Houseplants have the ability to make our lives a whole lot better. Simply placing a few indoor plants strategically around your living space can make you healthier, more focused, and happier. That’s because plants are basically mother nature’s air purifier and humidifier all in one. We all know by now that they release oxygen and water vapor into the air, and absorb carbon dioxide from it.

A lesser known, yet more important, benefit of having plants scattered around our houses is their natural ability to clean the air and rid it of volatile organic compounds, or VOCs. VOCs are nasty, invisible, toxic substances which make their way indoors and are commonly found in items such as plastic bags, carpeting, and paint. Once inside these compounds usually end up trapped, because most buildings are well-sealed and temperature regulated, and we breathe them in. According to NASA research, every 24 hours houseplants can remove up to approximately 87% of these VOCs by trapping them in soil and converting them into food. That’s pretty awesome and you don’t even have to lift a finger to reap the benefits!

You also don’t even need to buy a plant to get all the positive effects that come along with having them inside the house. Instead, you can grow your own from seeds that you already have… if you have a lemon on hand! Lemon trees are wonderful to have in your home. They smell zesty and strongly of citrus, even just one will leave a space smelling noticeably fresh and clean.

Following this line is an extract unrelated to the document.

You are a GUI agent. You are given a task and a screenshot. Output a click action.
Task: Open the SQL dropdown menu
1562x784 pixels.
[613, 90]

This video from Mr Eastcoastman will show you exactly how to grow a lemon tree from the seeds of a lemon that you can pick up at the grocery store. All you’ll need is a lemon, a few paper towels, a Ziploc bag, and some patience. Read on for what to:

1) Take a lemon and cut it in half. Remove any seeds you may have sliced with the knife and discard.

2) Dig out the remaining seeds, wipe them clean with a paper towel, and dry them off as best you can.

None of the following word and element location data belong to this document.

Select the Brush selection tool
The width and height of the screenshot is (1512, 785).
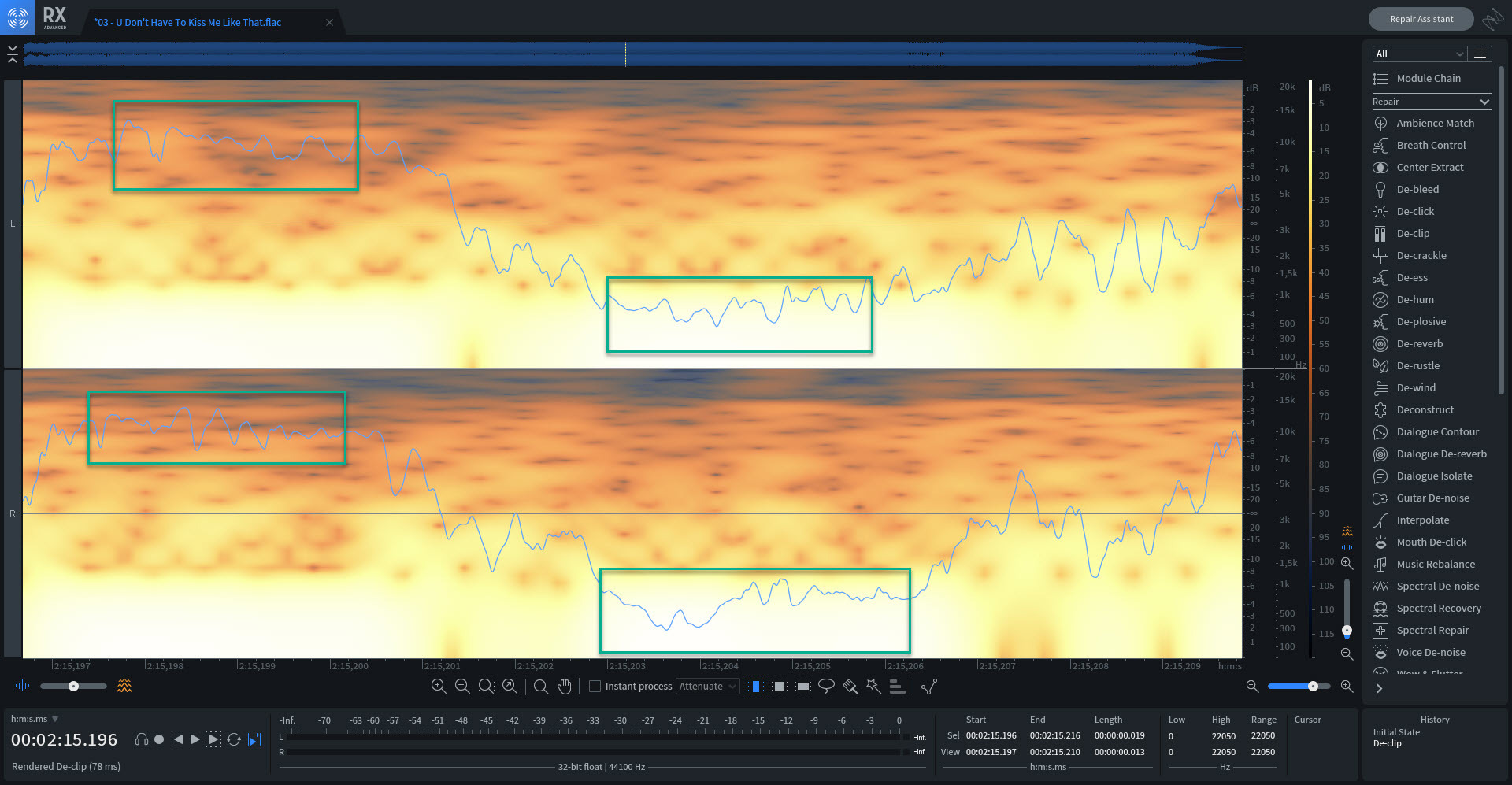[850, 687]
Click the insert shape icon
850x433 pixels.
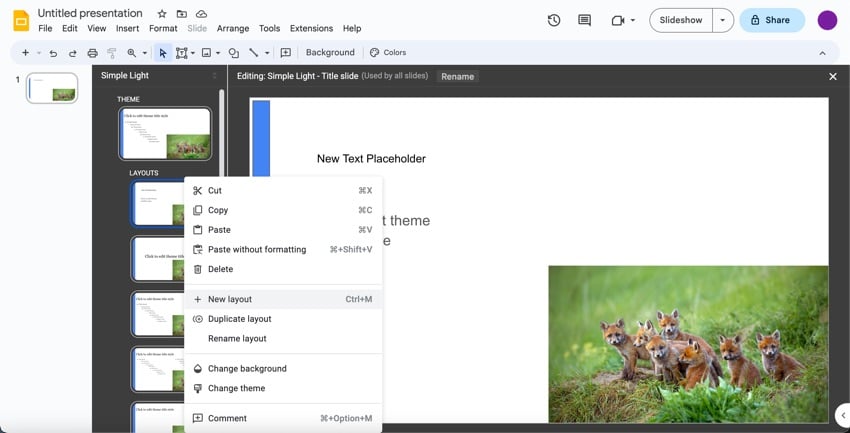[233, 53]

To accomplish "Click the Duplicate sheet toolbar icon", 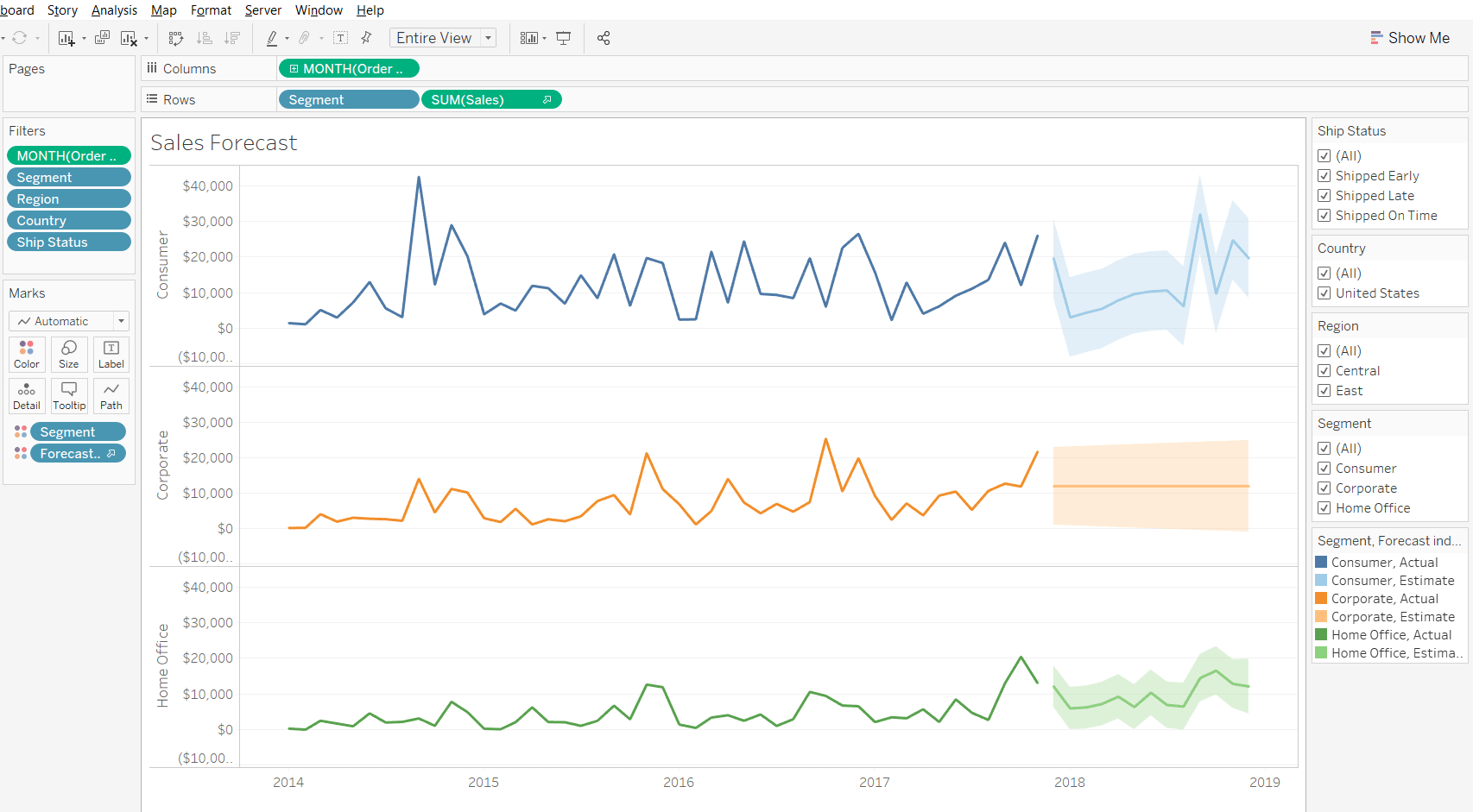I will coord(102,38).
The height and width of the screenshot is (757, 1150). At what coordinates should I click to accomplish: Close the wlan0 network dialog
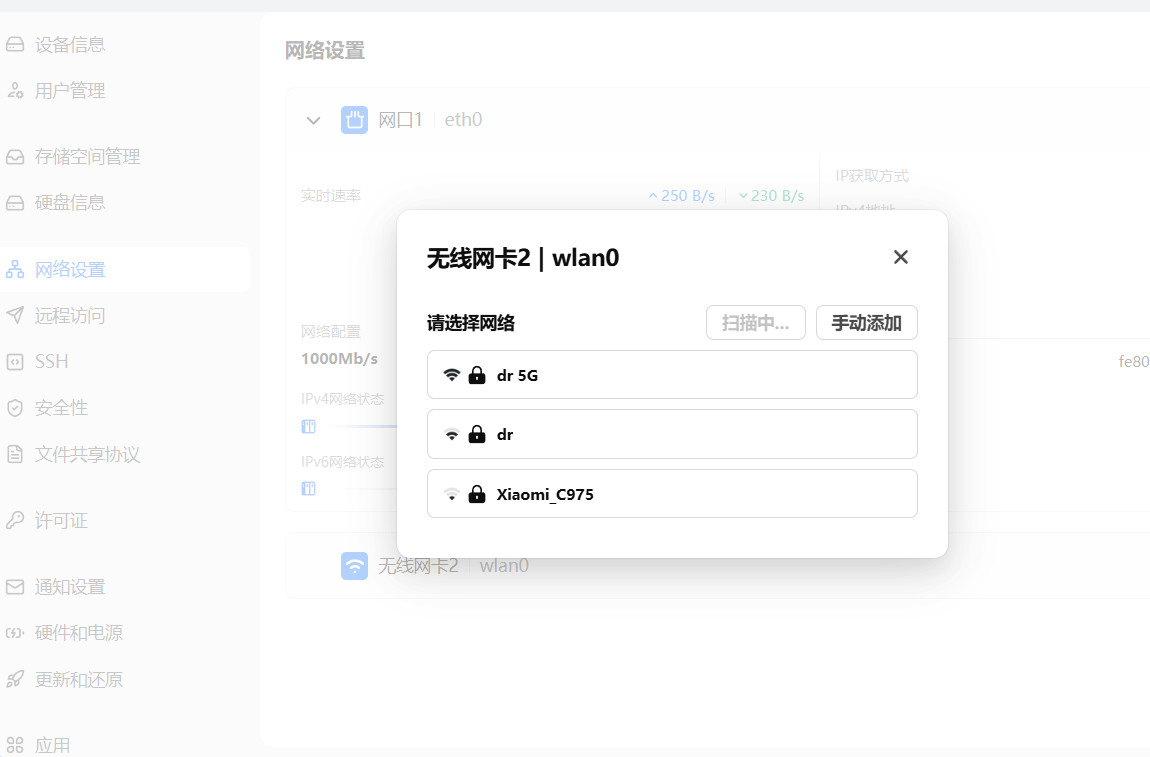coord(900,257)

3) Remove the outer shell that surrounds the seed by grasping it firmly with a paper towel and locating the pointed tip. Use your fingernails to peel the shell down and off from that point. Once the shell is fully removed the seed will look a lot darker. Repeat this step with as many seeds as you’d like.
This step is the key to growing a lemon tree faster. The protective shell surrounds the seed and must rot away before it can sprout, which often takes a very long time. By removing the shell you drastically speed up the time it takes for the seed to sprout!

4) Place all of the dry, shelled seeds on a paper towel square and fold it in half, then fold it in half again so that all of the seeds remain securely wrapped inside it.

5) Dampen the paper towel with just a little bit of water, stick it inside a Ziploc bag, and seal it closed. Jot the date down on the bag before placing it in a dark warm spot.
This helps germinate and start your seeds!

6) After about 8-10 days open the bag and check the seeds to see if they have sprouted. If there are no sprouts, re-seal the bag and wait a few more days. If there are little white roots beginning to show, they sprouted and are ready for planting.

7) Fill a pot with soil, place the sprouted seeds in the dirt and cover them with a thin layer. Water regularly as needed and soon you’ll have a beautiful lemon tree growing!

Finally, lemon trees grown indoors will need extra support as they grow taller to keep them from bending or breaking. Simply place a stick in the soil and use twist ties to secure the tree to it. As it grows larger and stronger it eventually will become steady enough to stand on its own and you can remove the supports.